The Burned Down House

The village of Little Whinging, Surrey, only had two real fire engines; one had already been called out when the cook at the Great Palace restaurant had been a little too lavish with the cooking oil for an order of Kung-Pao chicken. Henry Middleton was therefore not terribly happy when, on an unsually balmy night in late August, the claxons sounded again. Little Whinging's fire force was mostly volunteer to begin with and only a smattering a men now crowded around a small TV in the corner, laughing over a comedy about an overbearing housewife, obsessed with the opinions of her neighbors, and her poor lap dog husband. Henry, who saw enough of people like that in real life, threw down the Times crossword, strode over to his men and snapped his fingers angrily in their faces:

"Oy, what's the matter with you lot?"

Most of the men, tired of false alarms and wrong numbers wrought by the ever-increasing proliferation of mobile phones with automatic emergency line dial up, grudgingly got their feet and prepared to man the remaining engine.

"What if there's another call while we're out?" asked Frank Sedgwick, a burly, mustached fireman who seemed to have the end of a cigarette butt forever sticking out of the end of his mouth.

Henry drew himself up to Frank and widened his eyes. "Well, we'll have to make it quick then, won't we?"

Frank responded by turning around and maneuvering his frame up the side of the ladder staircase. Henry drew himself behind the car and Lance and John got into the driver's seat. The engines and sirens roared to life and the Little Whinging fire fighters rode off into the night, narrowly missing Mrs. Winters and her cocker spaniel who had just elected to make a convenience stop on the pavement outside the station.

It took little more than five minutes before the fire engine approached the neighborhood of its destination. Another block in the endless row of identical-looking semi-detached houses that had just been strung up all around the edge of what had once been a village.

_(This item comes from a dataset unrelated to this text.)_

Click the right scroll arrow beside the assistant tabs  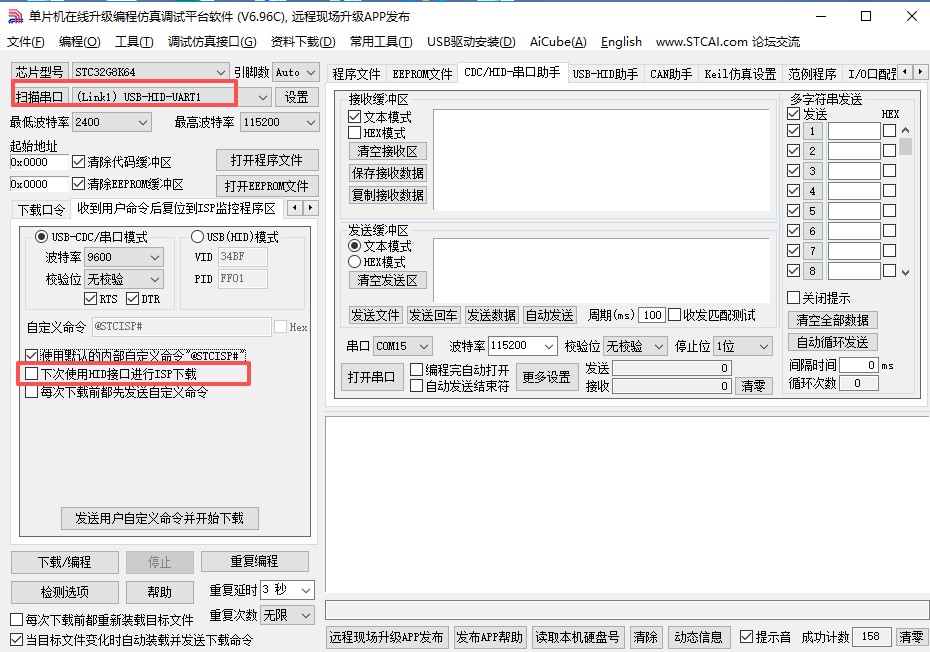click(x=921, y=72)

With all the growth and sprawl in Little Whinging, thought Henry to himself, you'd think we'd at least be able to get another engine. Henry didn't want to think too much about politicians, however: it just made his head spin and blood pressure rise rapidly. Calm down, his wife would say, you've enough to worry about as it is; there's no use going on about what can do absolutely nothing about.

The image of his wife lecturing over her half-moon sunglasses carried Henry through to the entrance to the neighborhood at which the call had been made. This street was normally as respectable as it was banal. House after house: town houses, he supposed they would call them, perhaps that's what the American developer would have preferred, with neatly kept lawns, the obligatory lines of rose bushes neatly cropped outside the wire-cut front windows. Lance took two wrong turnings (Henry struggled to keep his temper in check; after all, it was he who had just been thinking how much they all looked alike) before they finally came upon a neatly kept white and black sign that read: PRIVET DRIVE.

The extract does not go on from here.